Holy fools are particularly important in Dostoievski. Because Dostoievski understood Christianity much better than did Tolstoi (who was actually a pantheist and was excommunicated from the Church), he presented real-life holy fools in a very negative light. The stylized holy fool, however, as a representative of authentic, existential, paradoxical, Russian Christianity, is met frequently in Dostoievski. Thompson discusses Prince Myshkin (The Idiot) and Sonia Marmeladova (Crime and Punishment). The absurd contradiction of the innocent, unembittered prostitute is in the heart of the holy fool tradition, and “it is worth noting that Sonia did not advise Raskolnikov to go to church and make a confession according to the principles of the Orthodox faith. Instead, she insisted on humiliating him,” requiring that he “expiate his sin publicly by going to the marketplace, kissing the earth [! — not an icon, JBJ] and proclaiming to the people around him that he had sinned” (p. 144).
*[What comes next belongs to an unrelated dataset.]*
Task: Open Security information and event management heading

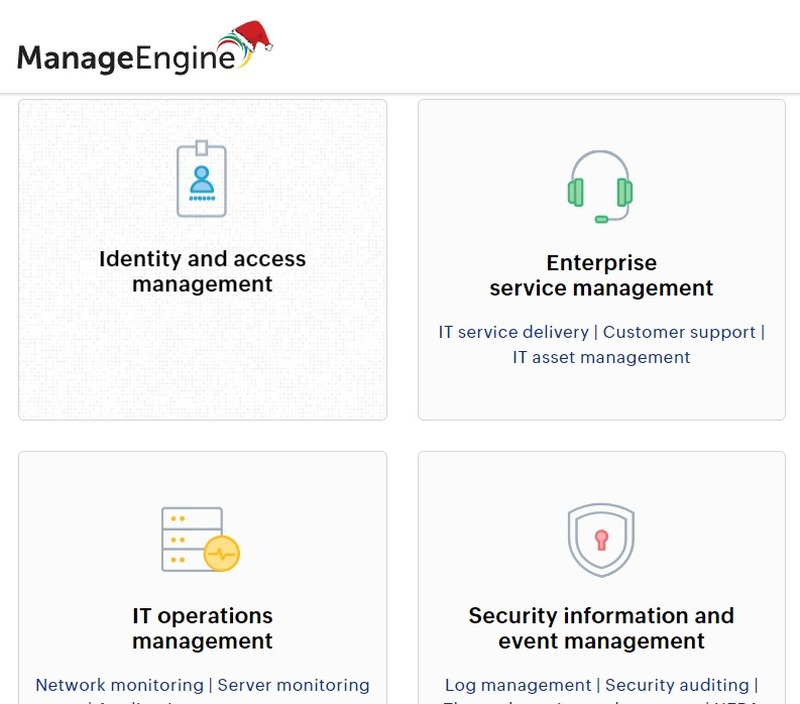Action: 601,627
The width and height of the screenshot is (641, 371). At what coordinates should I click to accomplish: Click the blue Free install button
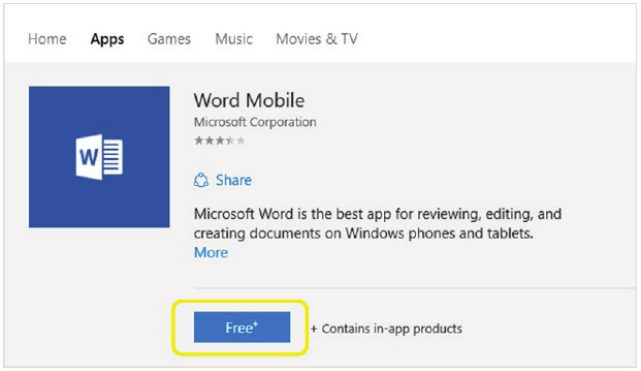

Thompson’s study would be of great value already if it stopped here, but her last chapter is perhaps her most valuable. She shows that the Russian radicals and intelligentsia of the nineteenth century were simply acting out the holy fool paradox at a secular level. Russian folklore had already glorified secular holy fools, especially in the person of Ivan the Terrible. “Geoffrey Gorer put it this way: `Many Russians state that repentance is more highly to be esteemed than innocence.’ Lest this be taken as a reaffirmation of the prodigal son parable, it should be pointed out that in the Russian context, repentance means public denunciation of one’s misdeeds, the kind of thing Tsar Ivan practised, humiliation rather than a change of heart” (p. 179). This sheds great light on the Soviet practice of public confession.

Thompson argues that the holy fool paradox has worked to create a Russia that is tyrannical at home and aggressive abroad. In the absence of a coherent religious “ideology,” the cultural psychological vacuum is filled by the power of the state authority. “What to an intellectual was a way of saying that paradoxes mattered more than syllogisms, to an ordinary Russian was a reassurance that the state of affairs in Russia was superior to the state of affairs elsewhere, and that it deserved unconditional loyalty and devotion, even if the price was slavery at home and aggression abroad” (p. 185).

She argues that the holy fool myth made the Revolution possible and easy, not only in providing a widespread foundation for Marxian dialectics, but also in that “holy fools expressed contempt for civil order and for organized religion, and this attitude came to be regarded as praiseworthy” (p. 194). Thus, the collapse of the Tsarist regime and of the Orthodox Church took place with very little social upheaval. It was on the outskirts of the Russian empire that the Revolution was greeted with horror; the Great Russians accepted it rapidly.

She closes with some important criticisms of Aleksandr Solzhenitsyn. Solzhenitsyn, she points out, promotes the view that the values of the Russian people are those of a humble and suffering people, victims rather than props of the Soviet regime. Her position is that this is only half of the story, half of the self-embraced paradox. “Solzhenitsyn condemns what in his opinion constitutes an onslaught of non-Russian values on the Russian people: the secret police and strong political supervision, the system of internal passports, the limitations on travel abroad and within the Soviet bloc, the work camps in Asia, and an elaborate system of spying. All of these existed in nineteenth-century Russia, but Solzhenitsyn views them as if they had been imposed by a foreign conquest: as a burden rather than an integral part of the Russian tradition. He does not mention that popular resistance to these political customs has been virtually nil” (p. 191).

Thompson’s study is filled with invaluable insights into Russian culture, and will be of great value to historians, both ecclesiastical and cultural. It will be of value to theologians interested in social modelling and in the relationship of gnosticism to Christianity. It will be of value also to those wrestling with care of the poor, the insane, the homeless (who are often insane), and the demonically possessed. Finally, it will be of tremendous value to anyone seeking to understand the current changes in Russian and Soviet culture.